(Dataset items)
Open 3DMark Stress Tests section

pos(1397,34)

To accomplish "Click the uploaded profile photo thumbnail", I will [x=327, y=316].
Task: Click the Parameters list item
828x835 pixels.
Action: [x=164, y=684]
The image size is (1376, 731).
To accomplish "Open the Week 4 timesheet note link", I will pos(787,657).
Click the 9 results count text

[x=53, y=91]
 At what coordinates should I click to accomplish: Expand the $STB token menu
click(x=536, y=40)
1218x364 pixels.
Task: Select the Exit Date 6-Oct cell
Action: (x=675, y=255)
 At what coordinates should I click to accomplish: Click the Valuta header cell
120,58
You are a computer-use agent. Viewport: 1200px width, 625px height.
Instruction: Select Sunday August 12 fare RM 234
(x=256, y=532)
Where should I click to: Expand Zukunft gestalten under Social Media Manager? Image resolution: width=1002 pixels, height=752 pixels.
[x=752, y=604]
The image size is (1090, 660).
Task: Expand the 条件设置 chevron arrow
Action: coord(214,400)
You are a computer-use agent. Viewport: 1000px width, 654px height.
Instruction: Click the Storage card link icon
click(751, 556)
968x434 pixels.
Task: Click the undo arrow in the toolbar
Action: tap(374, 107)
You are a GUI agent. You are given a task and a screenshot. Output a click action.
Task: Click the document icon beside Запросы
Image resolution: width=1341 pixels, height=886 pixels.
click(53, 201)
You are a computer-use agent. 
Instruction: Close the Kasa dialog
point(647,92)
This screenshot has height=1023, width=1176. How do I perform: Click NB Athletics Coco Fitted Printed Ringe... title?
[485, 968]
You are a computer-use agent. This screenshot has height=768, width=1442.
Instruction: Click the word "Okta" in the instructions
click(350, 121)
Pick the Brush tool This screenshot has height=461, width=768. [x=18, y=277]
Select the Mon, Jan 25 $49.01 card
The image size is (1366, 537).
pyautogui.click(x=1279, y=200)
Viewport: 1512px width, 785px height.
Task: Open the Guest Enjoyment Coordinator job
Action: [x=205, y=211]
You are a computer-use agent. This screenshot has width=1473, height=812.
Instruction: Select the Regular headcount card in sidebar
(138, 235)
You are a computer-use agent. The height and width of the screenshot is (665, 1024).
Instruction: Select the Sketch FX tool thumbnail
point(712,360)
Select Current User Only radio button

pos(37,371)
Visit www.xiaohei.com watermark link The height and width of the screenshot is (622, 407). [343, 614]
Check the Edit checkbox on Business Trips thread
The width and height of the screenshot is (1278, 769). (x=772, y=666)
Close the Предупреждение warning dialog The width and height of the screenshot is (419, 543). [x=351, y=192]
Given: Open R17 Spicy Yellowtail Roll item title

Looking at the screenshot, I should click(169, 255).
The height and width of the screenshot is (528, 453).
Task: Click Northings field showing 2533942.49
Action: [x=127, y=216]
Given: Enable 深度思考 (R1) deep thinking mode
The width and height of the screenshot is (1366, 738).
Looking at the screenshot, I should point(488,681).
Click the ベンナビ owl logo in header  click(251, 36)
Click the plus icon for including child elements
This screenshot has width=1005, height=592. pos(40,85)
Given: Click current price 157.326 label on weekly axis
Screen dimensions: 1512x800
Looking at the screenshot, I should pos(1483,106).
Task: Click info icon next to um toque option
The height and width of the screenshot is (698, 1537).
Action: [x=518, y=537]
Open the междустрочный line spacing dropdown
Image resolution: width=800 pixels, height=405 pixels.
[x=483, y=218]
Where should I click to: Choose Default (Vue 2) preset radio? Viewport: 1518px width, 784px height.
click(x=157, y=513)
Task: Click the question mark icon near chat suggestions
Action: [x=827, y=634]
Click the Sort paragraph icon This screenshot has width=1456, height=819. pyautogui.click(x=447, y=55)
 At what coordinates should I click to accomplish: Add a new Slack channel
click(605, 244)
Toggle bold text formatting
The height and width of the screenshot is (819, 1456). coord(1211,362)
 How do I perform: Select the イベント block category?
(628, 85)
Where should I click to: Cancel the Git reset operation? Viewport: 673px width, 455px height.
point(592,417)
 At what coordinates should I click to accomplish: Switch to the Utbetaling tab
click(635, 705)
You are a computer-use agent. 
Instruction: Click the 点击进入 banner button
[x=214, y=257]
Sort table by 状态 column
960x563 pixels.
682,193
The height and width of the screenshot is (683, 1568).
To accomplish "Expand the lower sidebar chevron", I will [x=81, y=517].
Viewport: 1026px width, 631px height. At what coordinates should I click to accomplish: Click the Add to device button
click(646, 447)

REQUEST
Reproduce the entries above word for word, beginning at the line that contains "Check the Edit" and continuing through the end of the entries.

COMPLETE ANSWER
Check the Edit checkbox on Business Trips thread
The width and height of the screenshot is (1278, 769). (x=772, y=666)
Close the Предупреждение warning dialog The width and height of the screenshot is (419, 543). [x=351, y=192]
Given: Open R17 Spicy Yellowtail Roll item title

Looking at the screenshot, I should click(169, 255).
The height and width of the screenshot is (528, 453).
Task: Click Northings field showing 2533942.49
Action: [x=127, y=216]
Given: Enable 深度思考 (R1) deep thinking mode
The width and height of the screenshot is (1366, 738).
Looking at the screenshot, I should point(488,681).
Click the ベンナビ owl logo in header  click(251, 36)
Click the plus icon for including child elements
This screenshot has width=1005, height=592. pos(40,85)
Given: Click current price 157.326 label on weekly axis
Screen dimensions: 1512x800
Looking at the screenshot, I should pos(1483,106).
Task: Click info icon next to um toque option
The height and width of the screenshot is (698, 1537).
Action: [x=518, y=537]
Open the междустрочный line spacing dropdown
Image resolution: width=800 pixels, height=405 pixels.
[x=483, y=218]
Where should I click to: Choose Default (Vue 2) preset radio? Viewport: 1518px width, 784px height.
click(x=157, y=513)
Task: Click the question mark icon near chat suggestions
Action: [x=827, y=634]
Click the Sort paragraph icon This screenshot has width=1456, height=819. pyautogui.click(x=447, y=55)
 At what coordinates should I click to accomplish: Add a new Slack channel
click(605, 244)
Toggle bold text formatting
The height and width of the screenshot is (819, 1456). coord(1211,362)
 How do I perform: Select the イベント block category?
(628, 85)
Where should I click to: Cancel the Git reset operation? Viewport: 673px width, 455px height.
point(592,417)
 At what coordinates should I click to accomplish: Switch to the Utbetaling tab
click(635, 705)
You are a computer-use agent. 
Instruction: Click the 点击进入 banner button
[x=214, y=257]
Sort table by 状态 column
960x563 pixels.
682,193
The height and width of the screenshot is (683, 1568).
To accomplish "Expand the lower sidebar chevron", I will [x=81, y=517].
Viewport: 1026px width, 631px height. At what coordinates should I click to accomplish: Click the Add to device button
click(646, 447)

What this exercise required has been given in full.